Staying warm in winter is a right you deserve as a tenant, and one you’re required to provide as a landlord. But what are the rules when it comes to seeing a rental property through winter?
Under the Victorian government’s Residential Tenancies Act landlords must ensure that rented accommodation is maintained and in ‘good repair.’ So the onus is on the landlord to ensure gas heaters in their rental properties are maintained and safe.
“Renters are entitled to live in premises where any fixed appliances are safe to use and are maintained in good repair. Yet they must use these appliances according to instructions and report any faults immediately,” says Samuel Jenkin, Director of Consumer Affairs Victoria.
Here’s everything landlords and tenants need to know about keeping their properties and themselves safe in winter.
Landlords, and the real estate agents they employ, should be do the following:
Gas heaters and hot water systems need to be serviced every two years. When faults are reported, they should be checked as a matter or urgency.
Piping systems should be checked every five years. Flue systems, especially those connected to decorative gas log fires, internal hot water heaters and space heaters, must also be examined regularly.
“If more than two years have passed since an appliance was last inspected, a rental provider should consider scheduling an inspection of the appliance as soon as possible to ensure it is operating safely,” Jenkin says.
If you, the landlord, fail on these maintenance checks it could potentially harm or kill tenants, cause property damage and leave you subject to civil liability and potentially costly litigation.
Landlord insurance policies could also be affected if poorly serviced appliances were have found to have caused damage.
It’s best to plan regular maintenance checks in advance, so they can be done at agreed upon intervals that work for both tenant and landlord.
If you don’t respond immediately to any request for repair of a gas leak, or any other urgent repair, your tenant can authorise an urgent repair of up to $1,800, which will need to be paid back immediately.
When upgrading or repairing gas heaters, or taking on any other job that requires gasfitting or electrical work, landlords and agents must only use qualified tradespeople.
Gas appliances can only be installed, serviced or repaired by tradespeople registered or licensed by the Victorian Building Authority (VBA).
Note, not all plumbers are authorised to carry out gas installation. If you’re not sure, the tradie’s photo ID card will specify the type of work they’re eligible to do.
Lastly, landlords are required to keep a clear recored of all safety checks and maintenance work carried out on a gas or electrical installation.
Tenants are entitled to working heating appliances in winter, but they’re also responsible for using them appropriately.

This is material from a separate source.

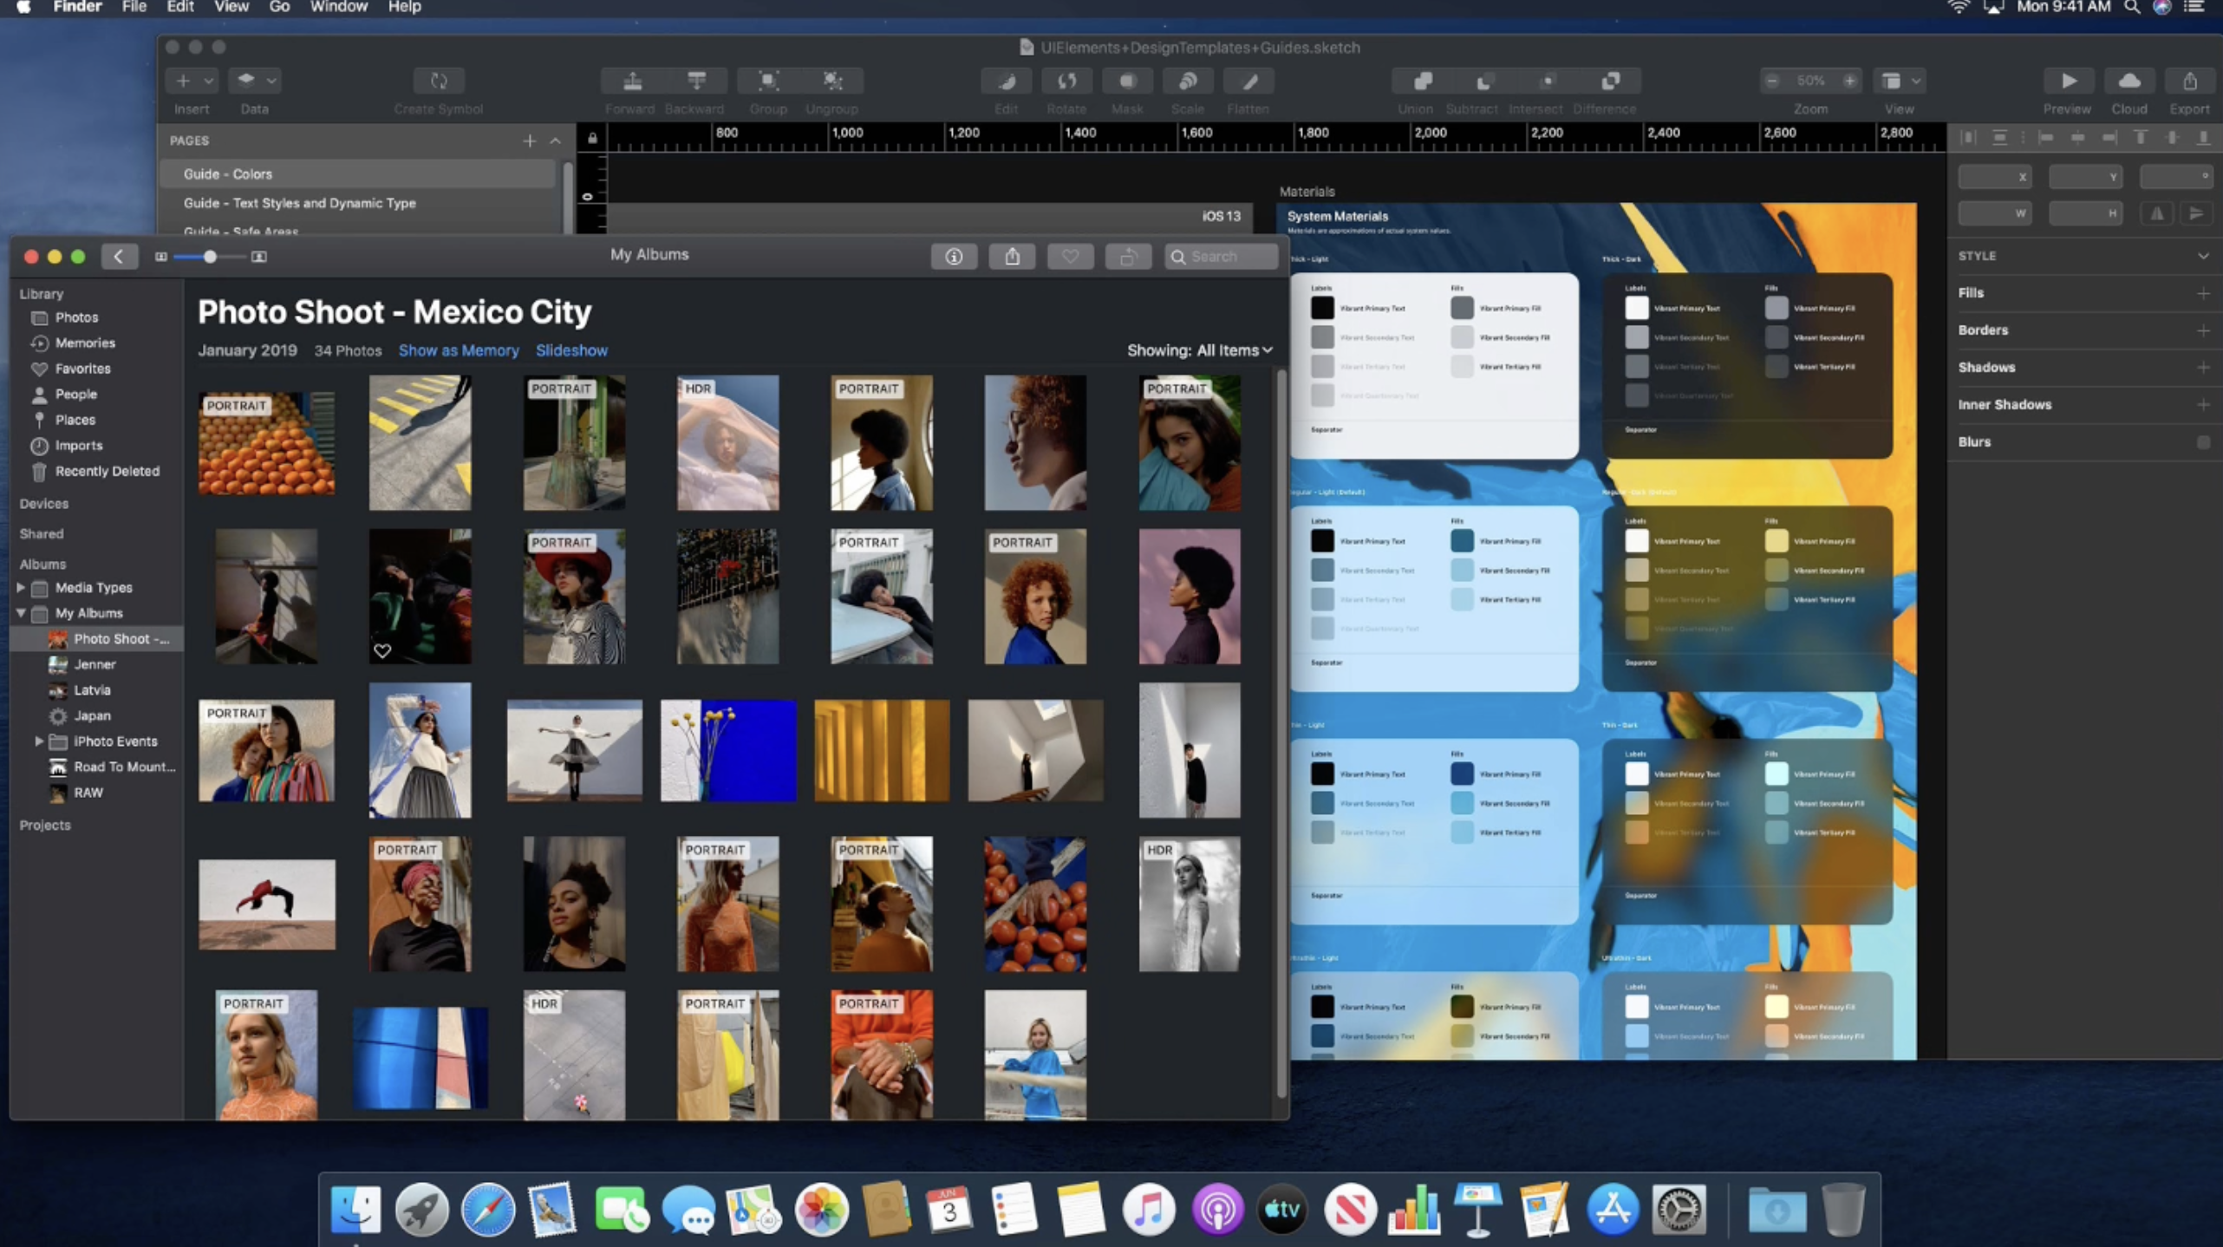The image size is (2223, 1247).
Task: Click the Show as Memory link
Action: [x=459, y=350]
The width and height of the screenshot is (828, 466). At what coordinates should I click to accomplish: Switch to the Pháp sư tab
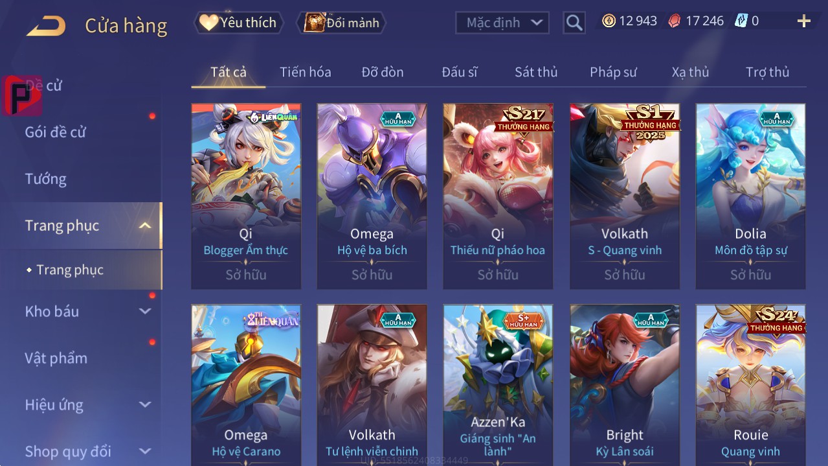pos(613,72)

Here’s a list of responsibilities that lie with the tenant, as well as their rights when it comes to keeping warm safely:
It sounds obvious, but tenants should be using all heating appliances as per the manufacturer’s instructions.
If an appliance is damaged or faulty, you should stop using them immediately.
If you have called a landlord or real estate agent to administer repairs, the tradie needs to be able to enter the property without delay, so you need to have clear access to your property for a truck or trades vehicle.
Suspect a faulty heater? The malfunction needs to be reported to your landlord or agent as soon as possible. The ramifications could be serious if you leave it.
“Carbon monoxide leaks are hard to detect as the poisonous gas is tasteless, colourless and odourless and can result in death, serious injury or considerable property damage. It is vital that gas appliances are safe to use and are properly maintained,” Jenkin says.
If your landlord doesn’t respond promptly to your urgent query, you are within your rights to authorise and pay for repairs to the value of $1,800, and then seek reimbursement from your landlord.